Villa Lancellotti

Alcune informazioni su Villa Lancellotti

Il primo edificio, costituito da un corpo a tre piani con tre ambienti per piano, coperto da un tetto con lunghe falde inclinate ad andamento asimmetrico su tutti i lati e destinato a luogo di ritiro e alloggio per la congregazione degli Oratoriani, viene costruito intorno al 1578 da Bonanni per volere di Silvio Antoniano e Alfonso Sala.

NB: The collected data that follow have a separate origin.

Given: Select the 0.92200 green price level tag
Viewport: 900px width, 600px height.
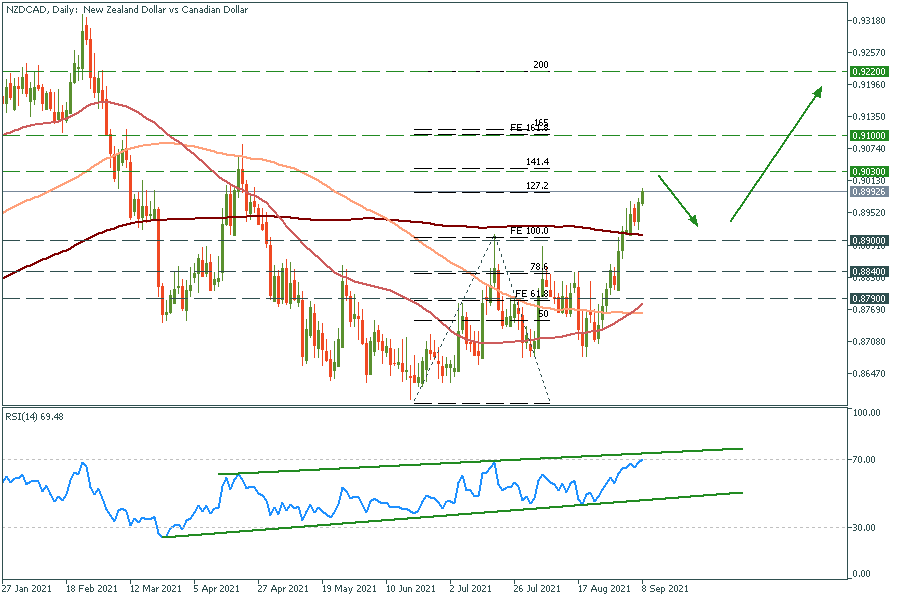Looking at the screenshot, I should pyautogui.click(x=866, y=72).
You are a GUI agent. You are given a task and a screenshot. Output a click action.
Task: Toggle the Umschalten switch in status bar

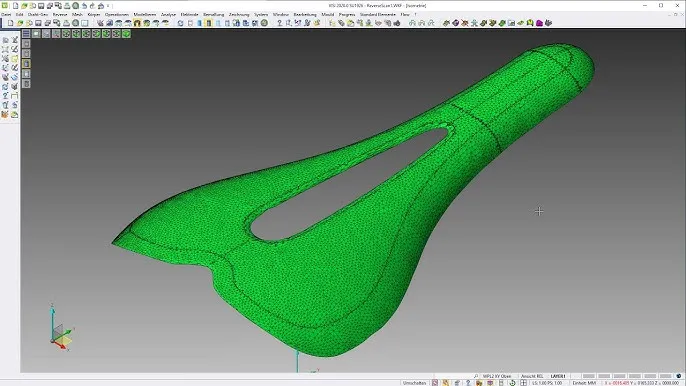(x=414, y=383)
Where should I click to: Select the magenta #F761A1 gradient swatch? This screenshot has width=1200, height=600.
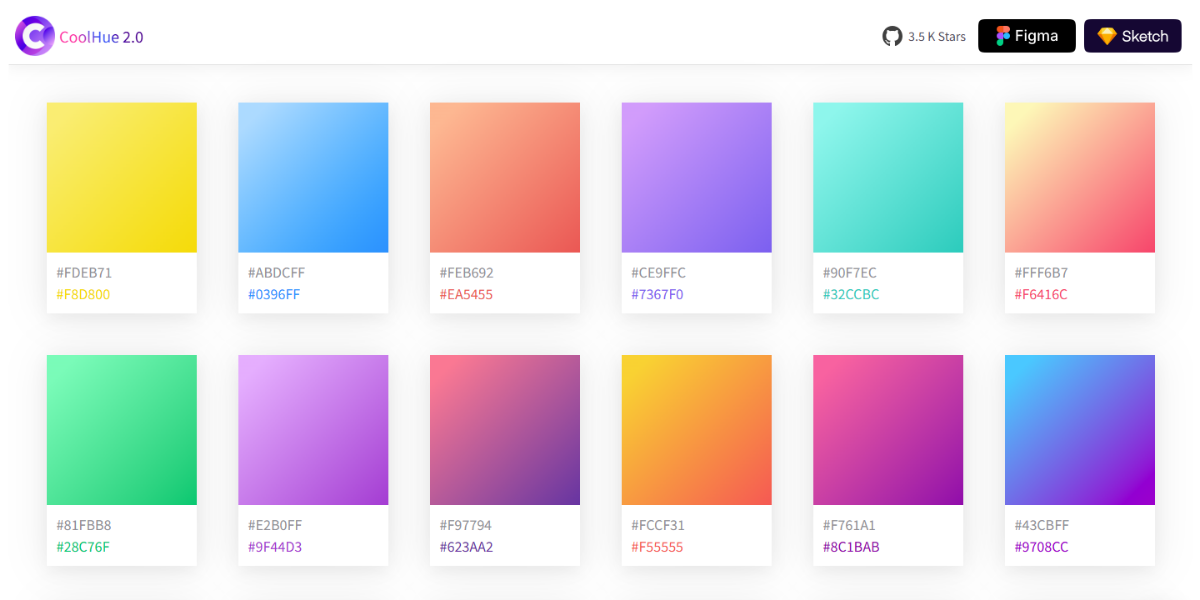tap(888, 430)
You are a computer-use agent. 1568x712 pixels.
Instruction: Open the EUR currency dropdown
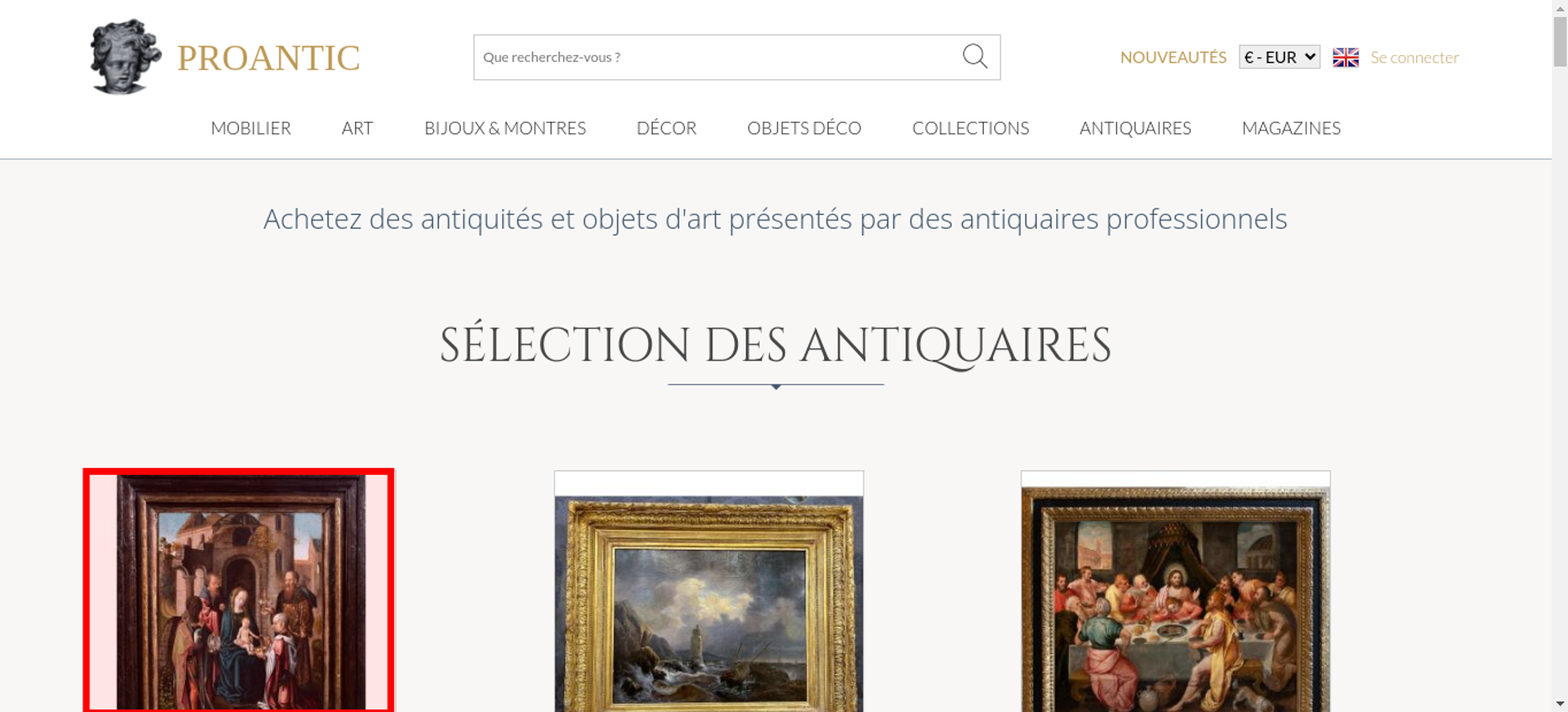[x=1279, y=57]
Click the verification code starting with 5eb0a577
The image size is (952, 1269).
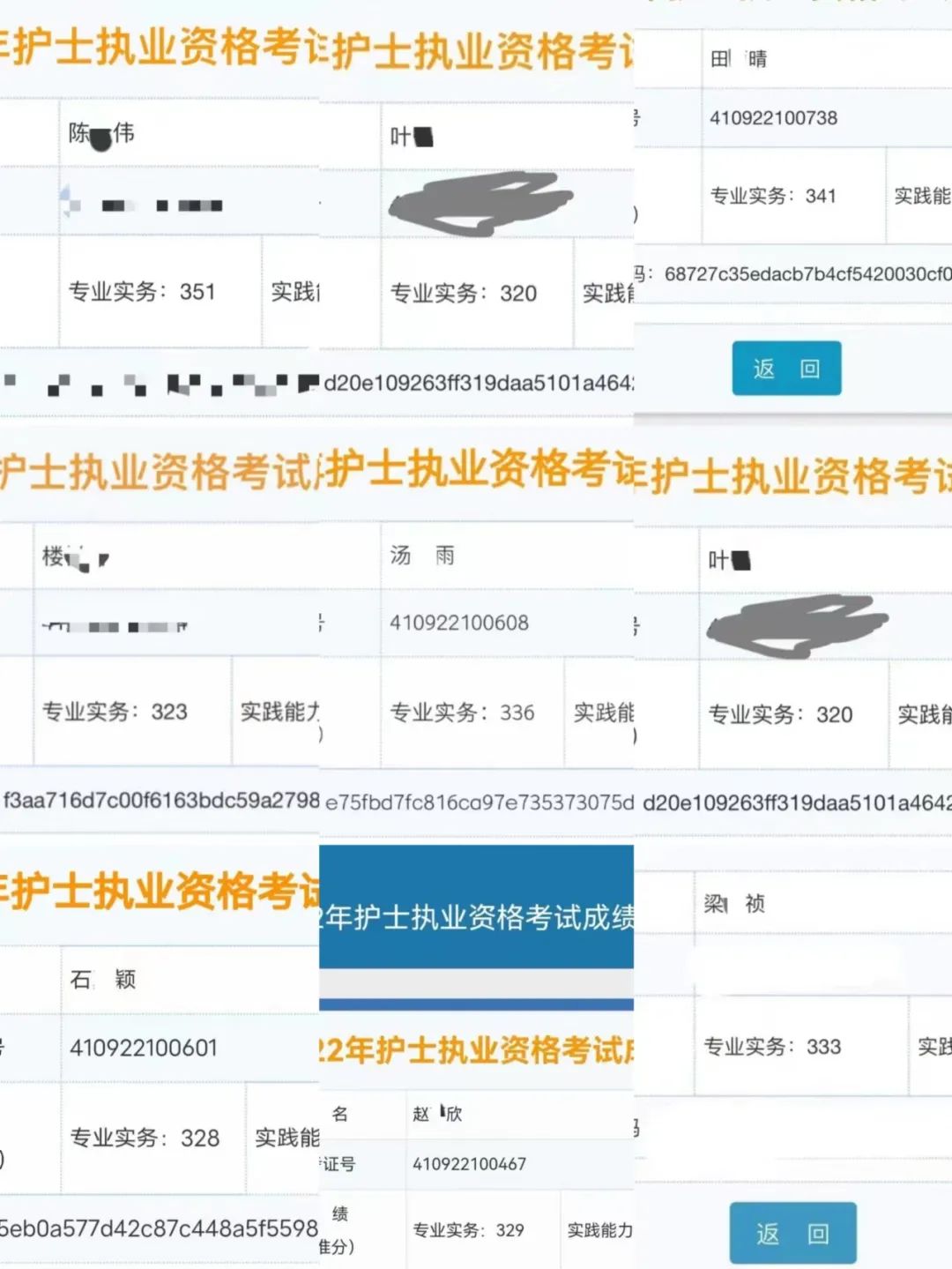point(159,1228)
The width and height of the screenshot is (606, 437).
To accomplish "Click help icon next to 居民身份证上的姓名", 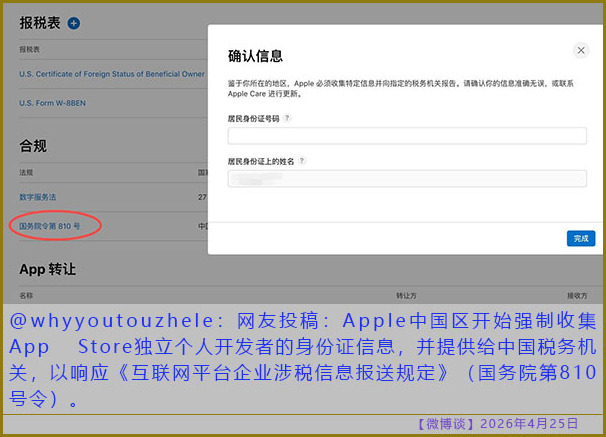I will [x=301, y=160].
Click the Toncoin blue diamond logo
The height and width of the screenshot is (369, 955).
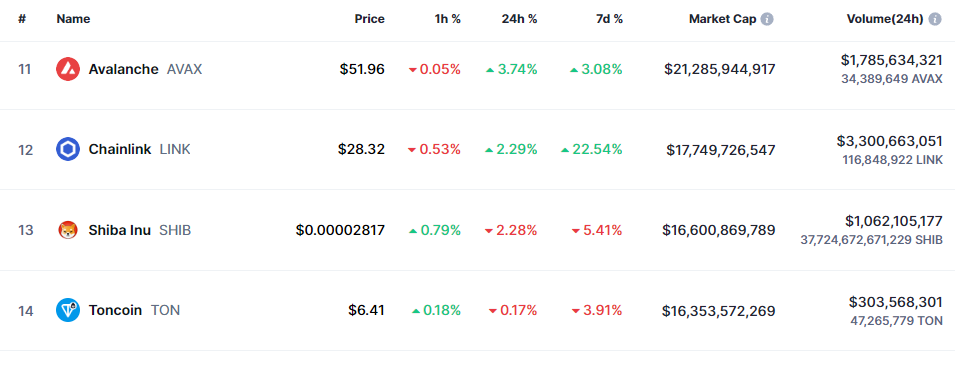click(x=68, y=311)
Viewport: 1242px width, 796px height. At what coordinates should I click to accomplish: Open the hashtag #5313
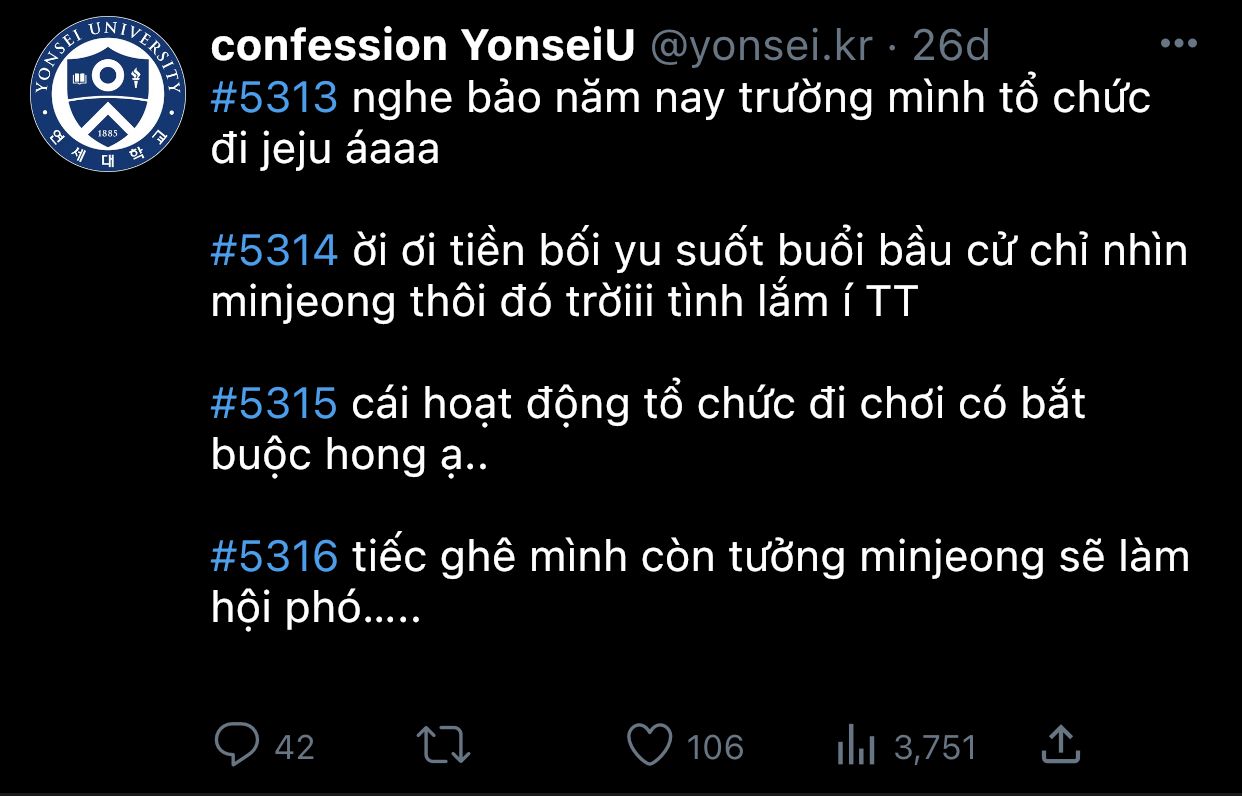pyautogui.click(x=274, y=98)
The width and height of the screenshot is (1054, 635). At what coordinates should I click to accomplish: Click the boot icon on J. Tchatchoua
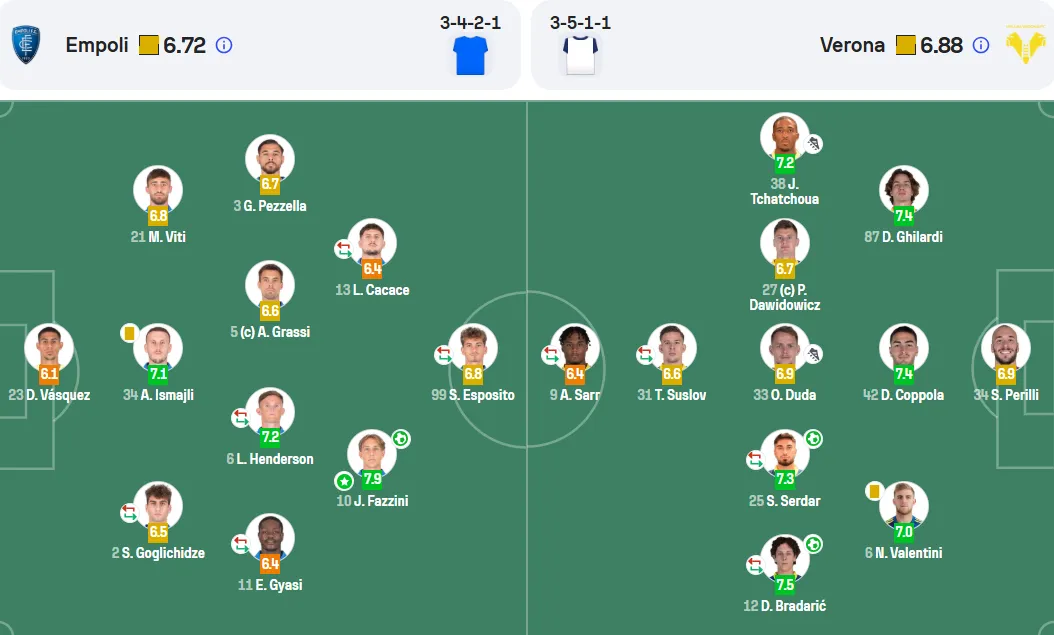point(813,143)
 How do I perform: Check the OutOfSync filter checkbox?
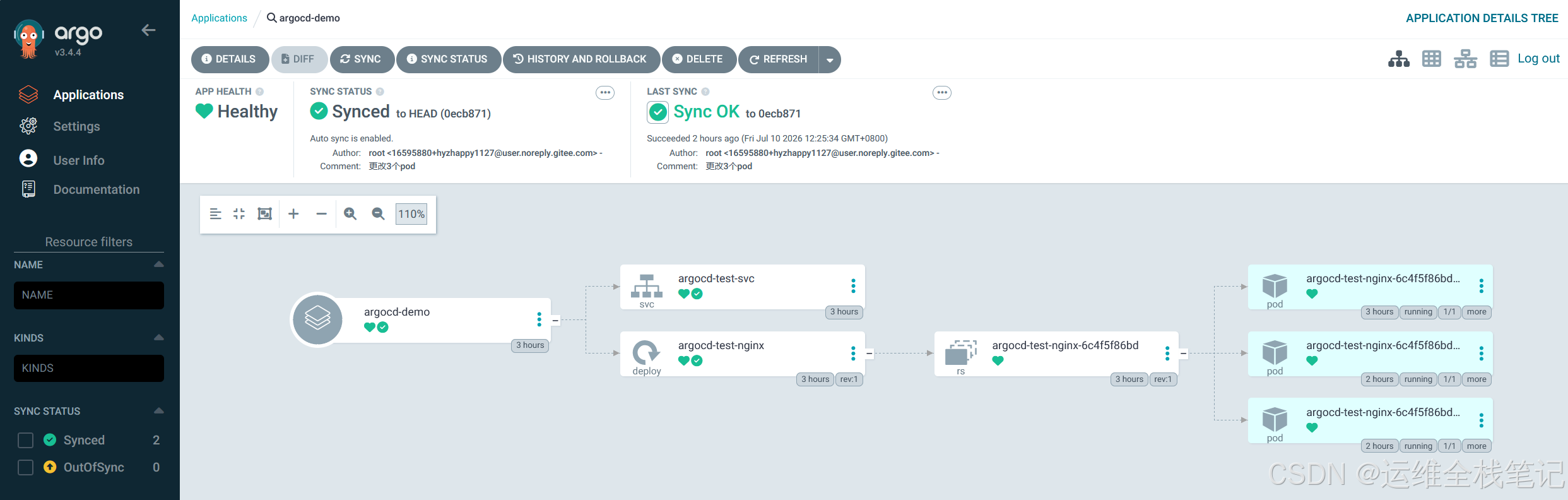click(25, 467)
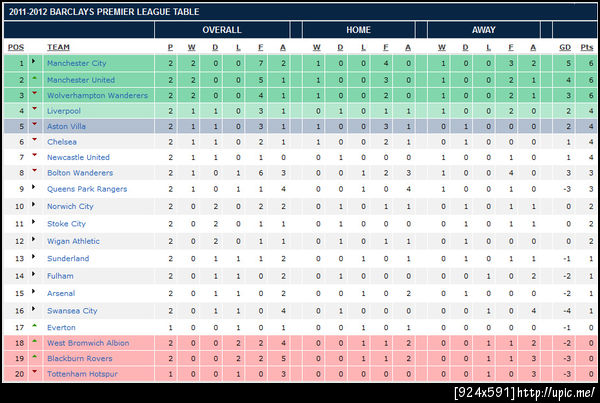Click the red down arrow beside Chelsea
The height and width of the screenshot is (403, 600).
[x=34, y=140]
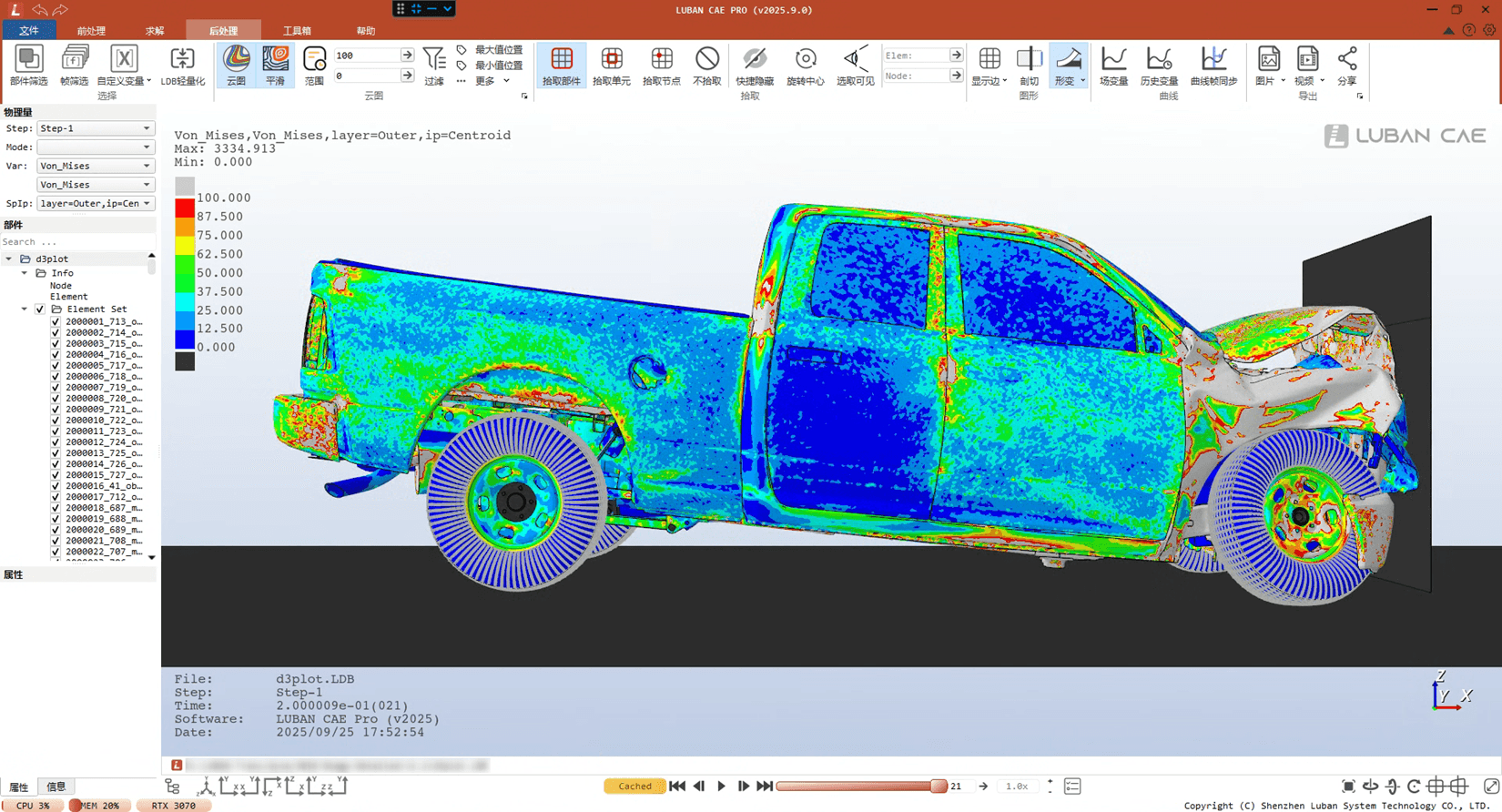Open the Step-1 dropdown
Viewport: 1502px width, 812px height.
tap(95, 128)
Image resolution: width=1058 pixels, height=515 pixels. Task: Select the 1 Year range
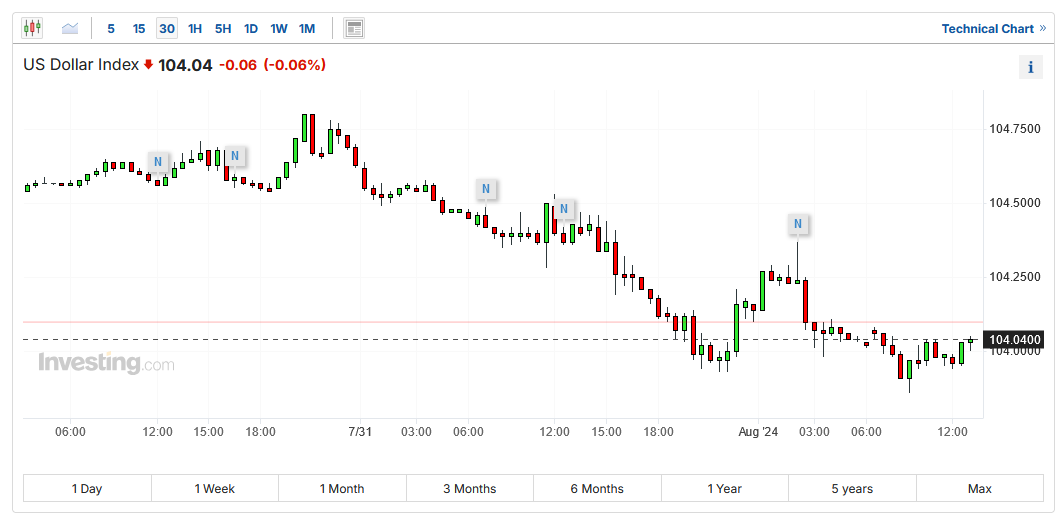[724, 488]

Dopo la morte di Filippo Neri, gli Oratoriani impegnati nella fabbrica del complesso della Chiesa Nuova, affittano la villa al cardinale milanese Alfonso Visconti che si occupa di ampliare l’edificio trasformandolo da “casa ordinaria” in “palazzo”. L’ampliamento prevede la realizzazione di una loggia a tre archi e due ali simmetriche con sei stanze. A questa fase costruttiva appartengono gli affreschi nelle volte delle sale al pian terreno con temi biblici, allegorici e stemmi eseguiti da Cherubino Alberti intorno al 1606. Nel 1608, con la morte del Visconti i lavori vengono interrotti e i Filippini vendono la villa al duca Mario Mattei.In seguito fu del duca Ferdinando Gonzaga che la vendette nel 1617 al banchiere pisano Roberto Primi, esponente della famiglia Borghese e tesoriere di Paolo V. A Roberto Primi si deve la costruzione del “teatro delle acque” nel giardino, ispirato a quello di Mondragone ma scenograficamente meno fastoso di quello di Villa Aldobrandini.
Sua figlia, Caterina, sposò Silvio Piccolomini alla cui famiglia la villa rimase fino al 1840, anno in cui fu venduta al barone Francesco Melherm di Baviera. Il figlio Teodoro nel 1866 la vendeva ad Elisabetta Aldobrandini, moglie di Filippo Massimo Lancellotti che diede inizio ad ampliamenti e lavori di restauro che interessarono il ninfeo e la decorazione pittorica interna della Villa. Nel salone del pianterreno, la volta è decorata da affreschi del 1873 di A. Angelini e D. Forti (1812­1884) con rappresentazioni di personaggi vari della famiglia Massimo Lancellotti.
Il primo nucleo architettonico risale al 1582 ed era molto semplice, a due piani, con cucina e cantina al piano terra, ampio ambiente centrale per le carrozze e grande salone centrale al piano superiore dove si affacciavano le stanze e la cappellina. La seconda fase dei lavori fu caratterizzata da ulteriori aggiunte strutturali, tanto che la villa da casa di riposo si trasformò in un organismo produttivo, circondato da vigne.

Di questi ampliamenti ne fu in gran parte artefice il cardinale Cesare Baronio. Dopo la morte del Visconti, 1608, l’ edificio risultava ampliato lateralmente, mentre al centro si manteneva la vecchia struttura. La villa era a tre piani, comprendente una parte nuova con sei stanze e la loggia ancora in costruzione: da semplice casa si stava trasformando in un vero e proprio palazzo.